▸ **Coordinate data for items**:
┄┄┄┄┄┄

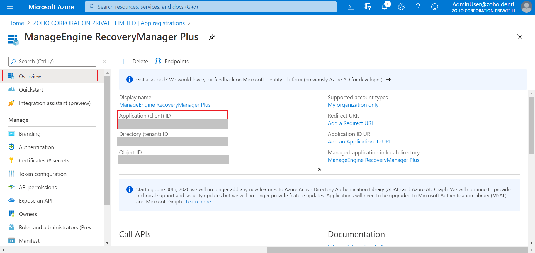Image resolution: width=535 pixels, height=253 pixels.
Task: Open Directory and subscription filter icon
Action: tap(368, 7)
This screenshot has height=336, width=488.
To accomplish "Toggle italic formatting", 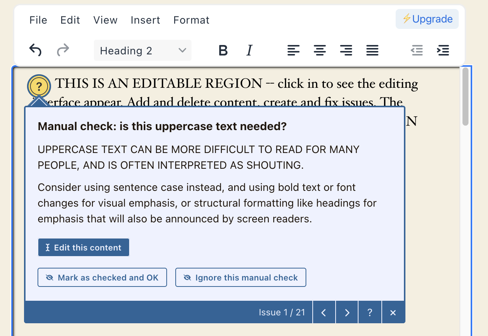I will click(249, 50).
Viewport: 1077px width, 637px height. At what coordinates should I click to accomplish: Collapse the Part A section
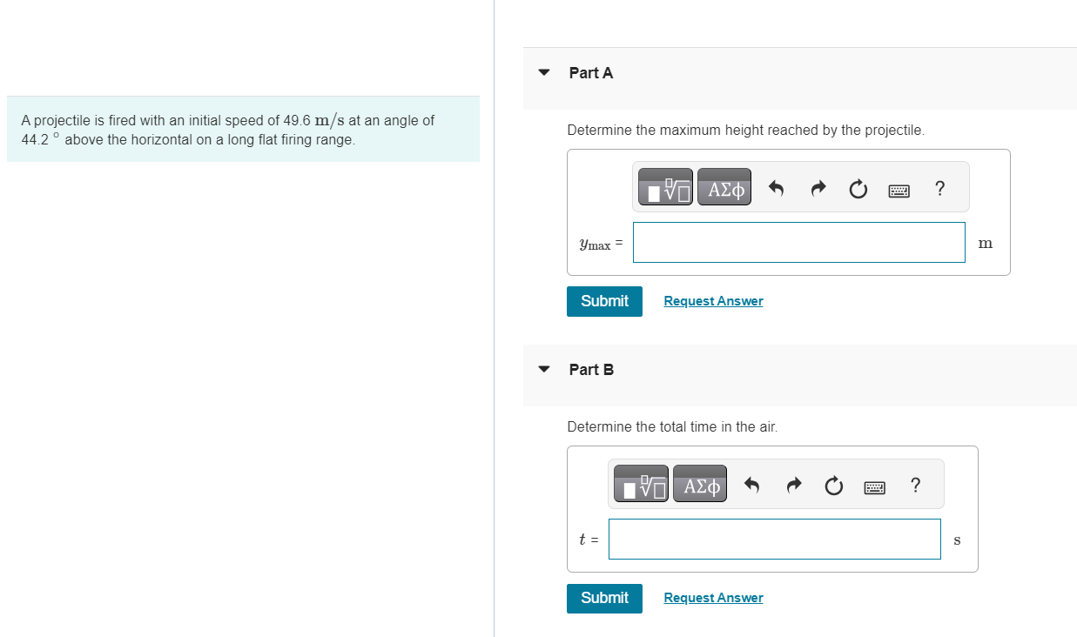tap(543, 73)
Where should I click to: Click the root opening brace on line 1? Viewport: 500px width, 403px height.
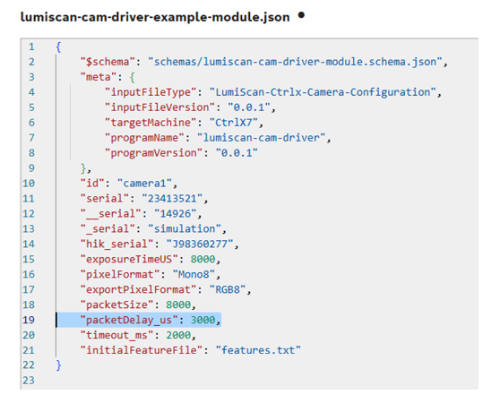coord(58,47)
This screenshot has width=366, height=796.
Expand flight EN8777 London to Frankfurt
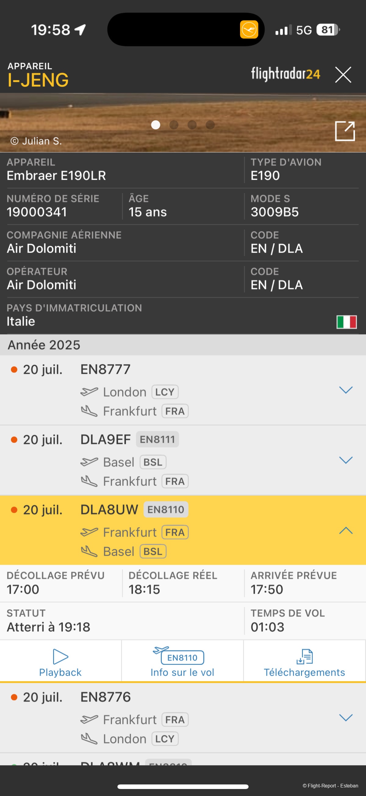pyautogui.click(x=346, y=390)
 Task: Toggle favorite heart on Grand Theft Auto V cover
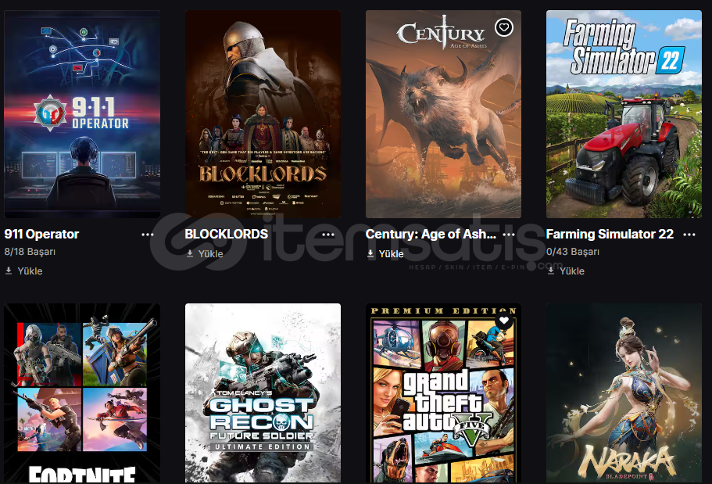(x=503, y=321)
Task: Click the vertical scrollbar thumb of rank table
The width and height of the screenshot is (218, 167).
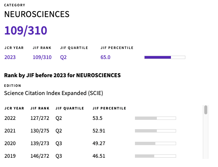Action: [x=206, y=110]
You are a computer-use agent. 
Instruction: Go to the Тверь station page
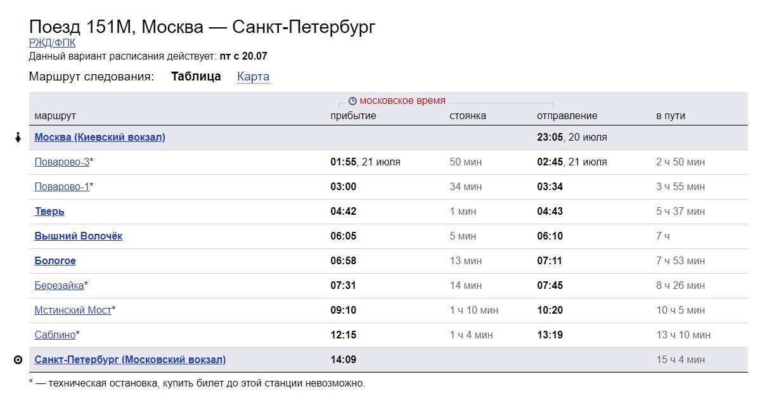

┄┄┄┄┄┄

▸ **Task details**: Copy everything from the line that contains "This screenshot has width=366, height=796." down to the end of the rows, word for word. Leave the pictures out.

▸ **Response to the exercise**:
This screenshot has width=366, height=796.
Expand flight EN8777 London to Frankfurt
pyautogui.click(x=346, y=390)
 Task: Toggle favorite heart on Grand Theft Auto V cover
(x=503, y=321)
Task: Click the vertical scrollbar thumb of rank table
The width and height of the screenshot is (218, 167).
Action: [x=206, y=110]
You are a computer-use agent. 
Instruction: Go to the Тверь station page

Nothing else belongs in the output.